>> Begin Source extract

Metro Matters: Why chasing toilet numbers not enough for sanitation
With the Swachh Bharat deadline looming, the government is busy constructing thousands of toilets. But many of them remain unused due to lack water supply and sewerage.columns Updated: Apr 25, 2018 18:04 IST
With a deadline to make the country open defecation free by 2019 under the Swachh Bharat Abhiyan, which started in October 2014, India is busy building toilets like never before. But not all are being used.
A survey by the National Sample Survey Office of 3,788 villages and 2,907 urban blocks in the first eight months of the launch of Swachh Abhiyan showed that in rural areas, six out of 10 toilets didn’t have any water supply. The necessary plumbing required to carry the human waste out of homes to disposal sites was available in only 36% of the toilets in the urban zones. This was the last comprehensive evaluation of the programme.
In the national capital, the Delhi Urban Shelter Improvement Board last year found that as many as 40% of the 10,821 toilets it built since February 2015 remained unused.
At least a third of Delhi’s informal settlements do not have any sewerage. The toilets here have to be emptied out, and the muck has to be carried to sewage treatment plants by tankers, which are predictably irregular. Without sewerage and water links, these structures are reduced to filthy and stinky dry toilets, forcing potential users to defecate in the open.

>> End Source extract

| Exercise goal |
According to the sanitation article, what share of the toilets built by the Delhi Urban Shelter Improvement Board since February 2015 remained unused? Rely only on the sanitation article above.

>> Begin Provided data

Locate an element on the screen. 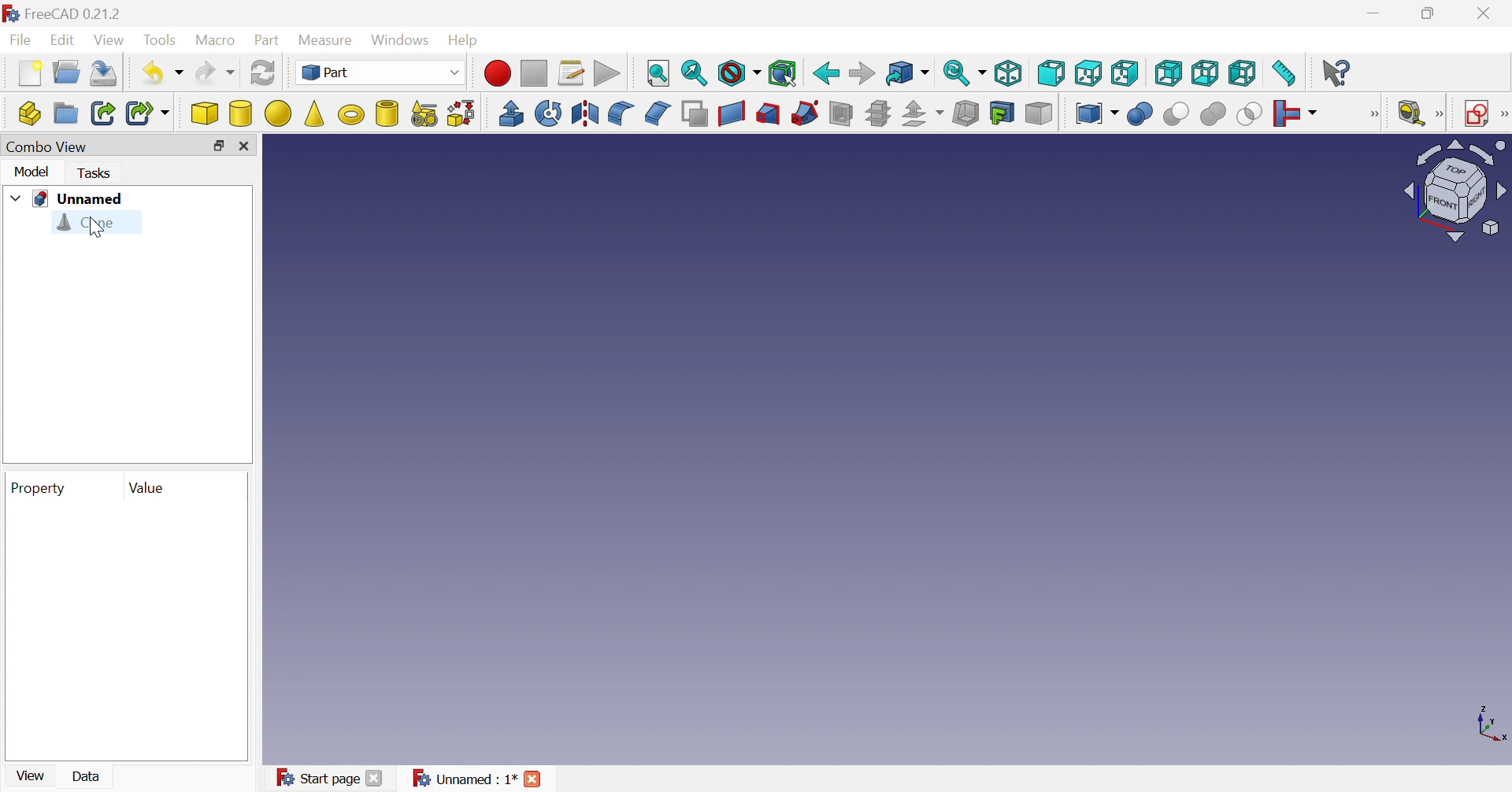 Image resolution: width=1512 pixels, height=792 pixels. Cut is located at coordinates (1174, 114).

>> End Provided data

| Response for this exercise |
As many as 40% of the 10,821 toilets remained unused.